Computational Neuroscience Seminar - LCN


Thursday, September 22nd, 15h15, BC 01

Emilio SALINAS, Wake Forrest, School of Medicine  (homepage)

Clocking perceptual processing speed

Abstract:

In situations that require a fast action in response to a sensory event, success depends on the interplay between perceptual and motor neural processes, both of which contribute to the total amount of time that a subject needs to respond. Although in most choice paradigms one can only measure this combined quantity, the reaction time, the perceptual and motor components can be accurately dissociated under certain conditions; the key is to present the relevant sensory information after the instruction to make a response. I will discuss tasks with this particular feature, in which psychophysical performance can be understood as the result of an ongoing motor program that is modified by the outcome of a perceptual process.

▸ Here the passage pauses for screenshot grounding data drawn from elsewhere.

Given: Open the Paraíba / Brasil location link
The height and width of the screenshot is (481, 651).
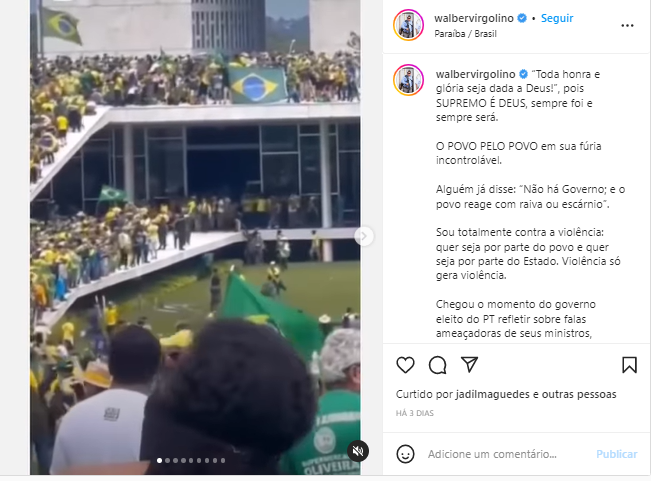Looking at the screenshot, I should pos(465,34).
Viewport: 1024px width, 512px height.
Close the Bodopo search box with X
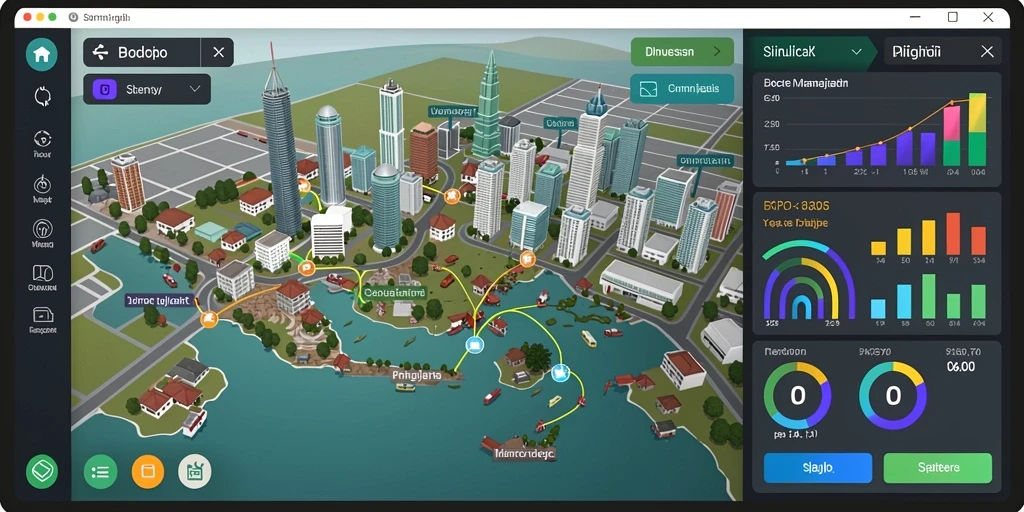[218, 52]
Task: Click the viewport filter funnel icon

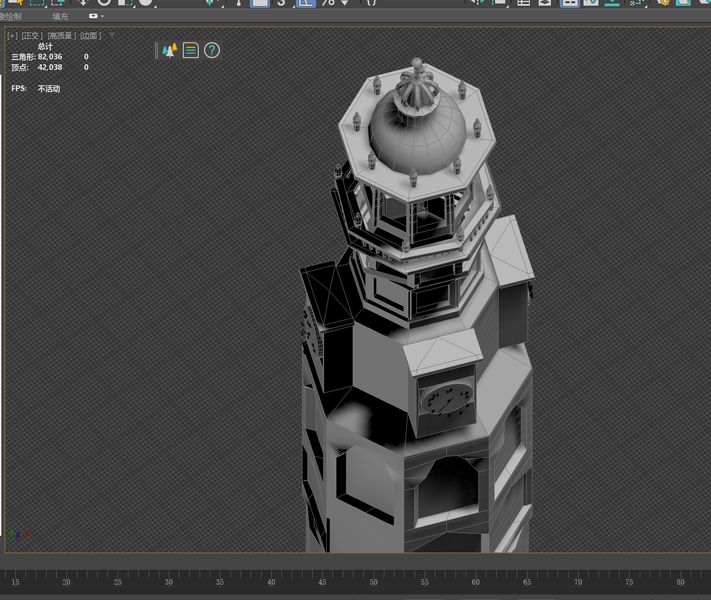Action: coord(112,35)
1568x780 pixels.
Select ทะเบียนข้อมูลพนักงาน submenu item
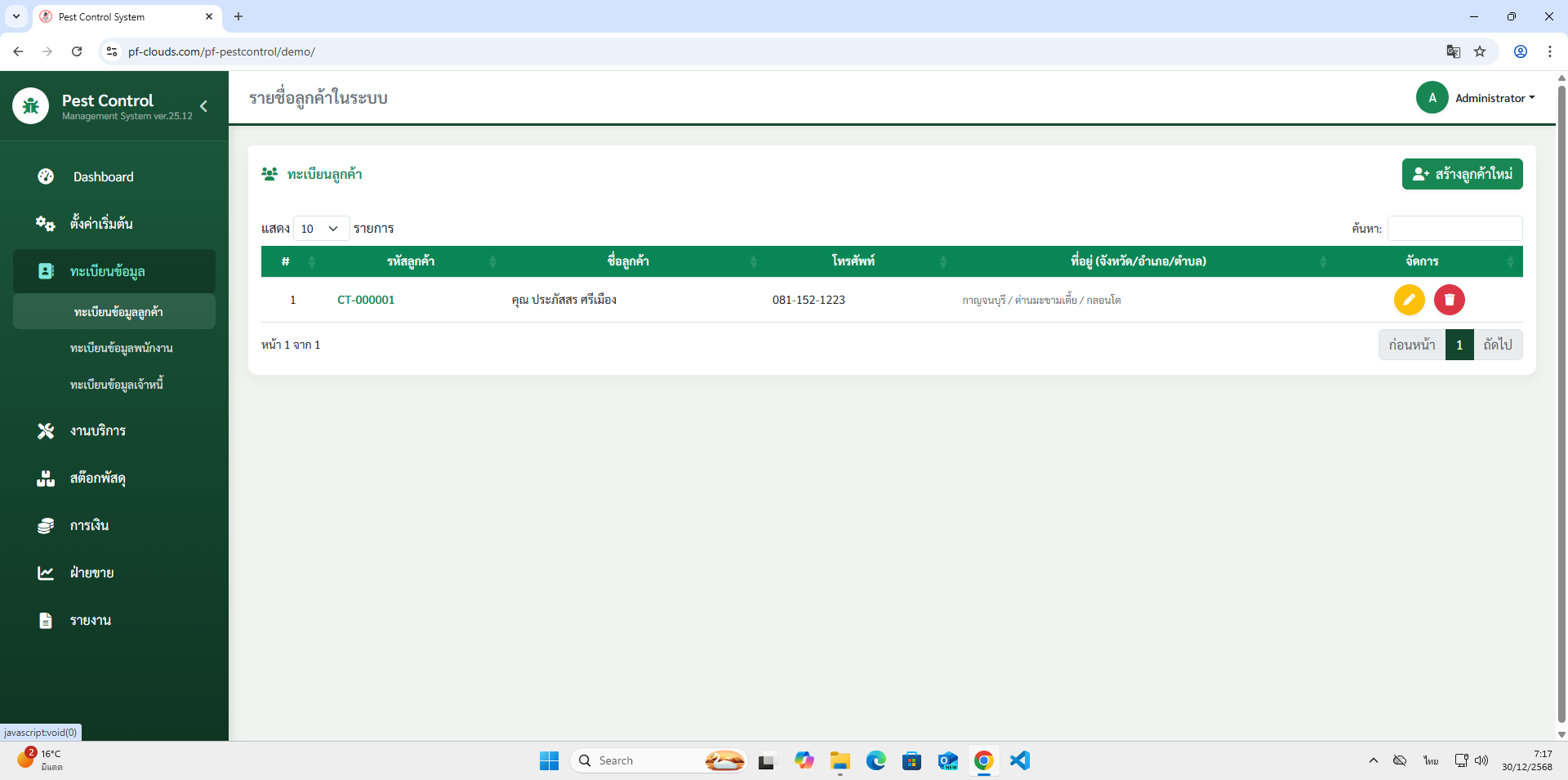click(121, 348)
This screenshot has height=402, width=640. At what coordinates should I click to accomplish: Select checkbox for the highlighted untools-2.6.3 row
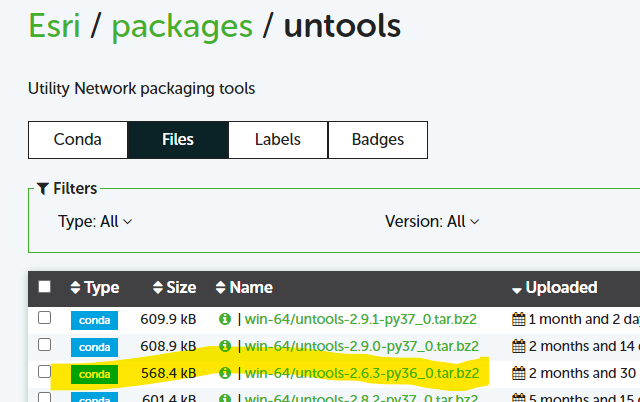pyautogui.click(x=44, y=372)
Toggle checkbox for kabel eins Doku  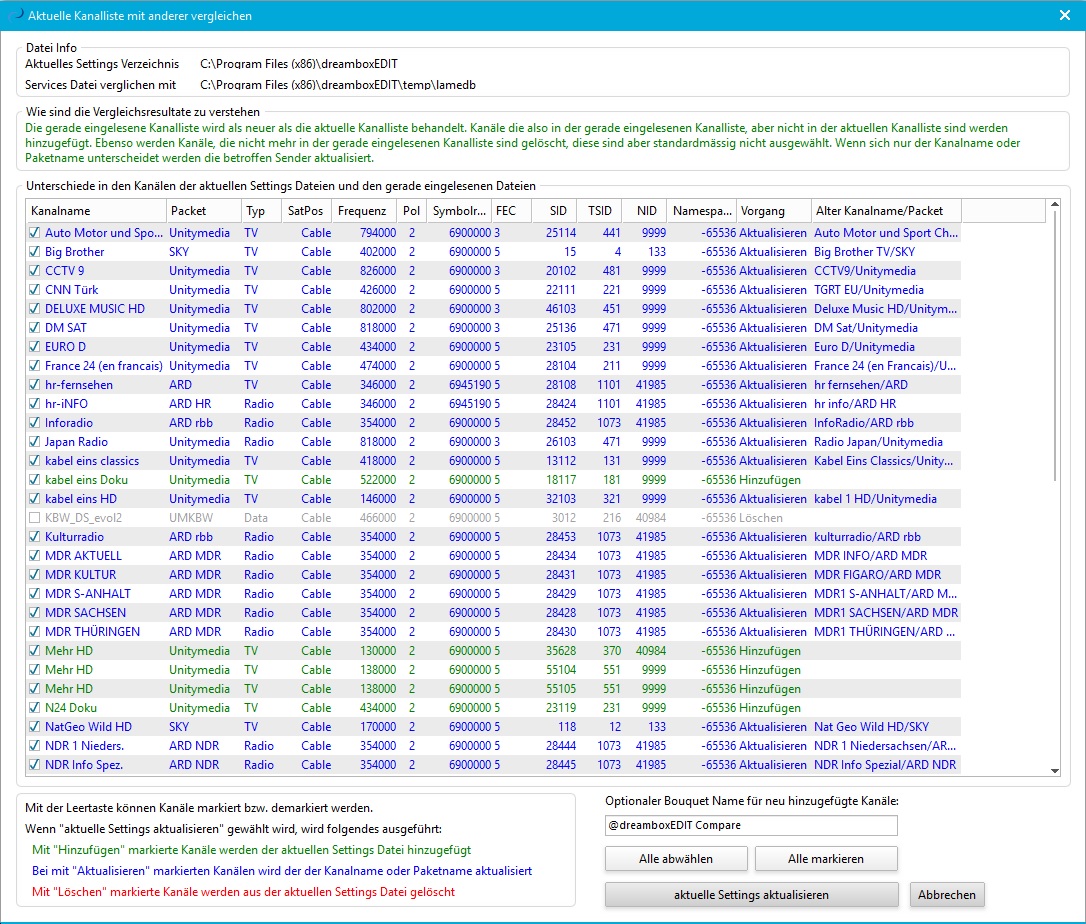click(35, 480)
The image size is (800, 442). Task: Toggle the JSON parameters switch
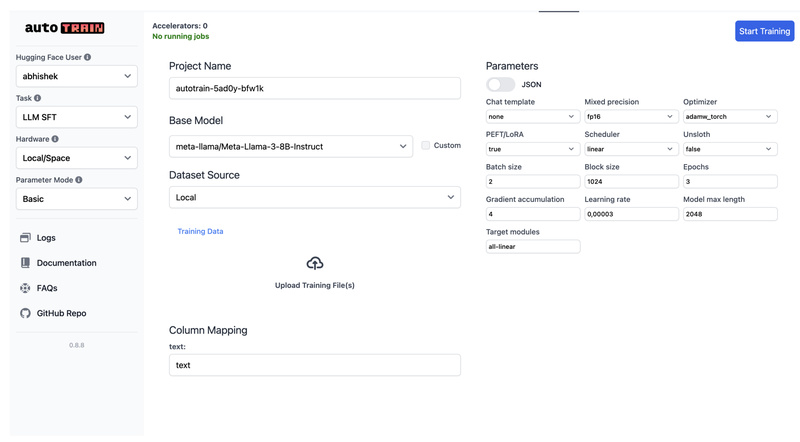click(500, 85)
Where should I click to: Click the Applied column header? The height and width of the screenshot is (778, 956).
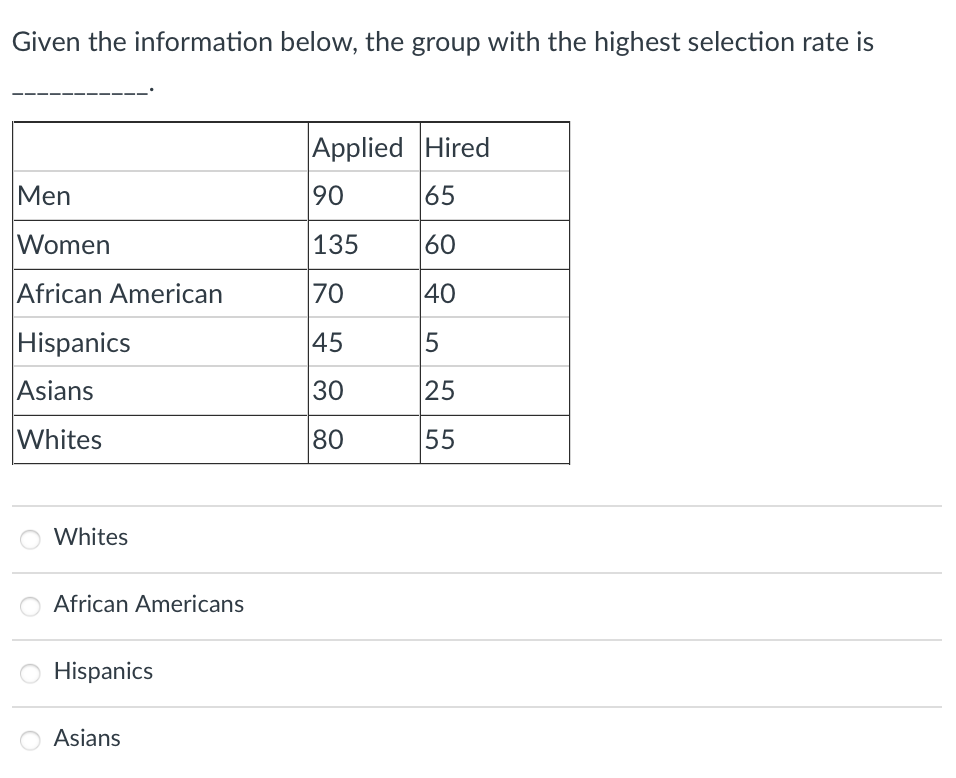tap(358, 148)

This interaction is described quantitatively by simple phenomenological models in which saccade planning is conceived as a gradual build-up of oculomotor activity toward a threshold value, but such that the rising neural activity can be accelerated after the relevant sensory cue appears. This framework achieves three things: (1) it replicates and reconciles behavioral results in numerous experiments, (2) it shows that the detection and discrimination of high-visibility stimuli are extremely fast, requiring on the order of 25 ms of effective viewing time, and (3) it makes specific predictions about the neuronal activity that should be observed across a variety of experimental conditions.